(Stored records)
▬▬▬▬▬▬
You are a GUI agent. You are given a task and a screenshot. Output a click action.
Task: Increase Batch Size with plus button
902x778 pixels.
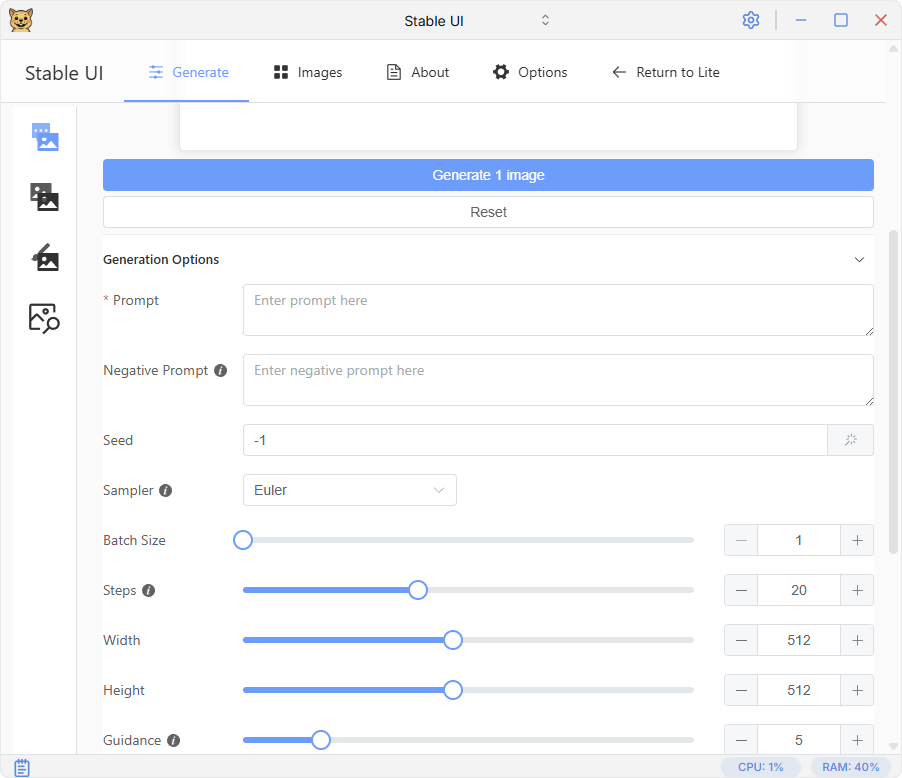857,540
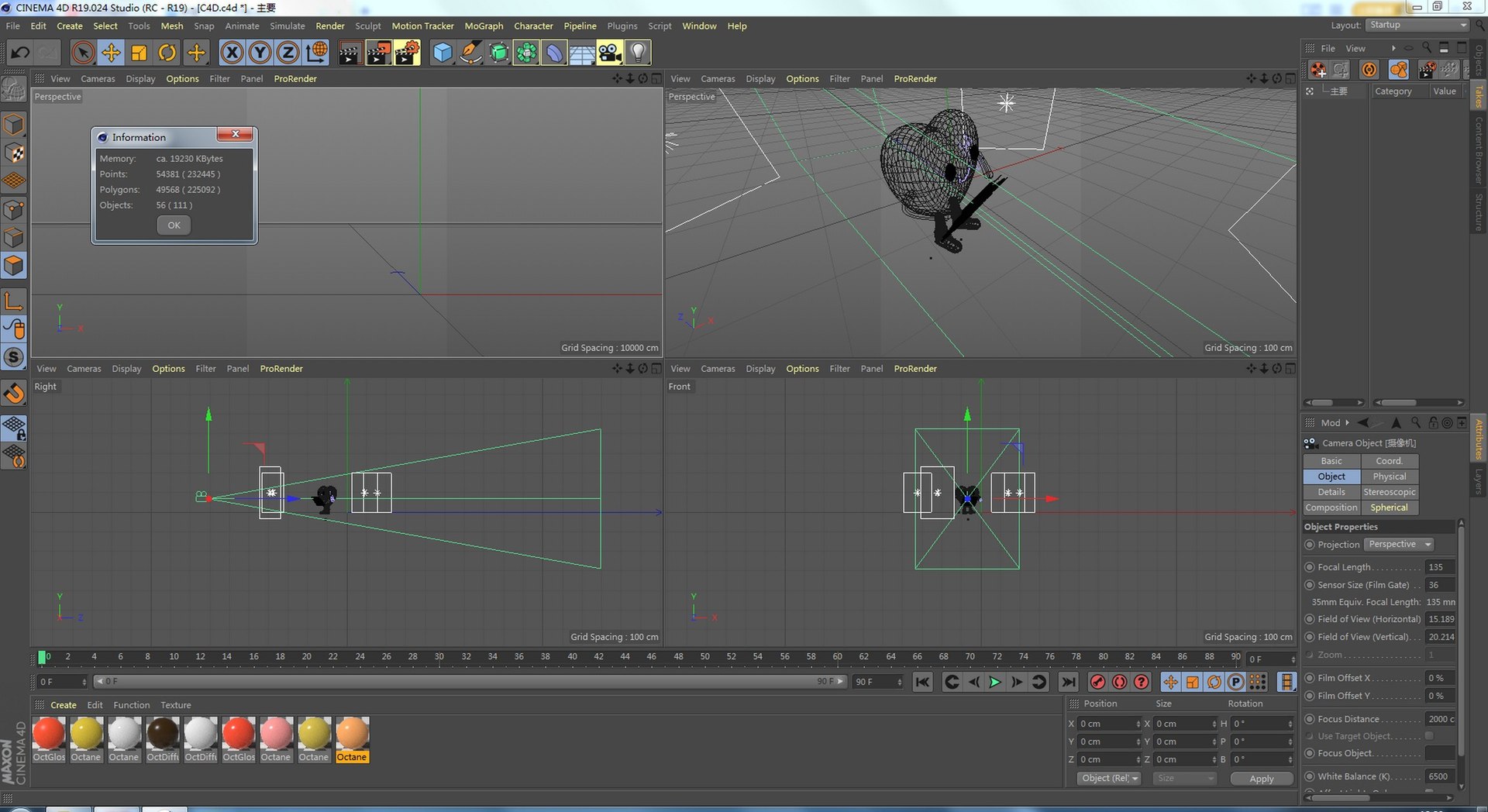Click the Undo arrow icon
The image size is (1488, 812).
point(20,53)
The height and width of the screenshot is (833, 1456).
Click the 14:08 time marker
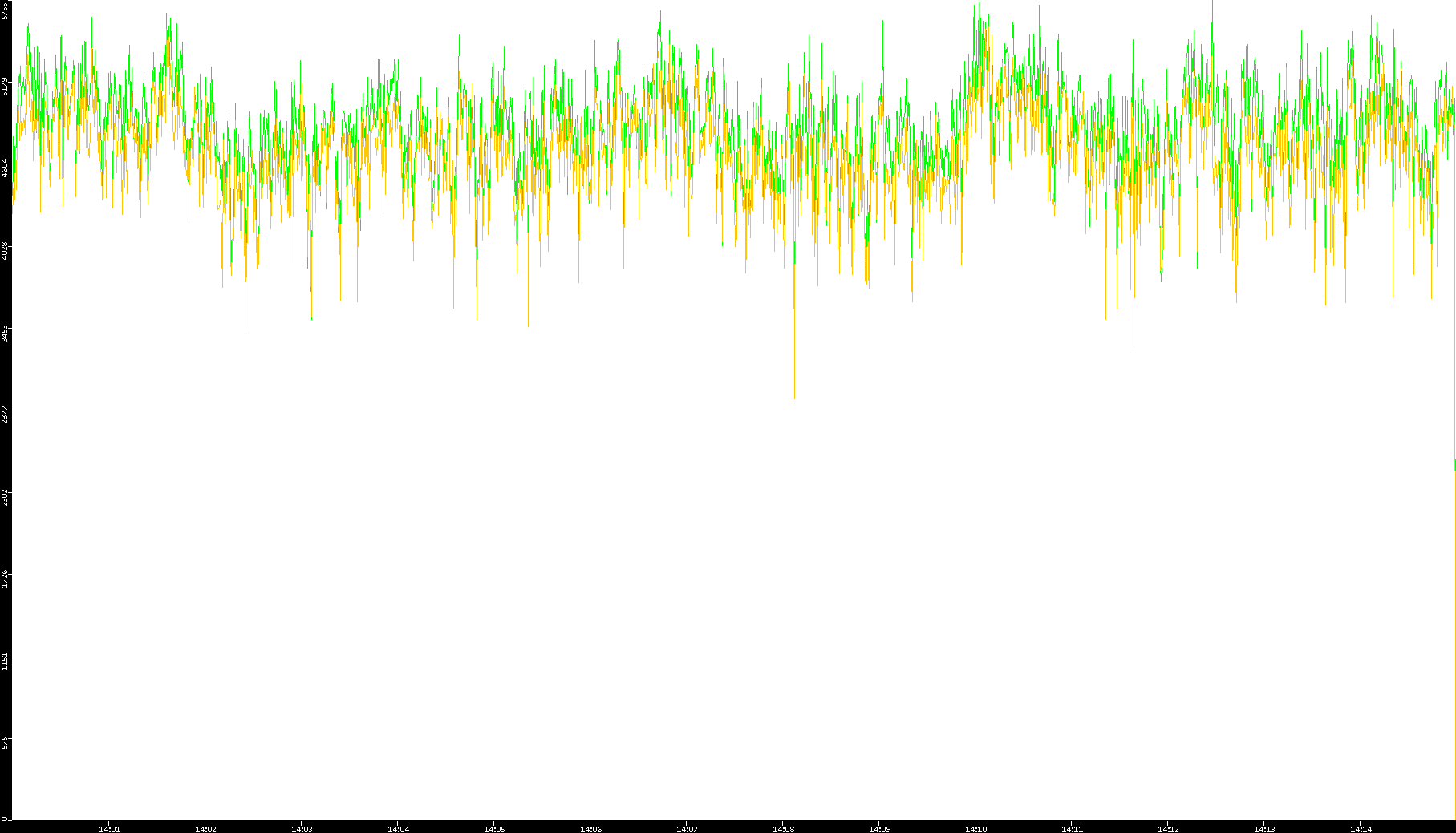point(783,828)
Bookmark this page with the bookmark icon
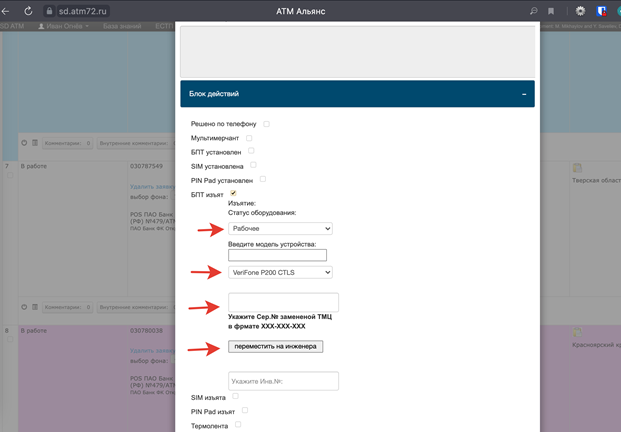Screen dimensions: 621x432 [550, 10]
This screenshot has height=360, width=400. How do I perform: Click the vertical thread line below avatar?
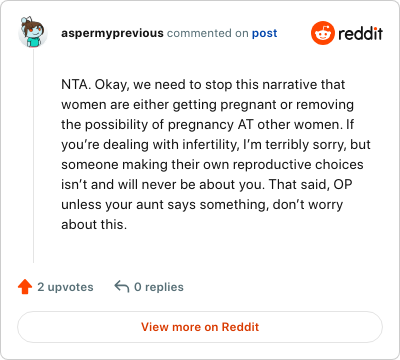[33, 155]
▬▬▬▬▬▬
■ Aim ■
Edit the stored records by changing "screenshot" to "screen capture" wherever it appears, and keep everything else the same. Leave the pictures out of your answer.

■ Exercise response ■
You are a GUI agent. You are given a task and a screen capture. Output a click action.
Task: Increase Batch Size with plus button
902x778 pixels.
857,540
Click the Undo arrow icon
The image size is (1488, 812).
point(20,53)
The height and width of the screen capture is (833, 1456).
Click the 14:08 time marker
point(783,828)
Bookmark this page with the bookmark icon
Screen dimensions: 621x432 [550, 10]
This screen capture has height=360, width=400. How do I perform: Click the vertical thread line below avatar?
[33, 155]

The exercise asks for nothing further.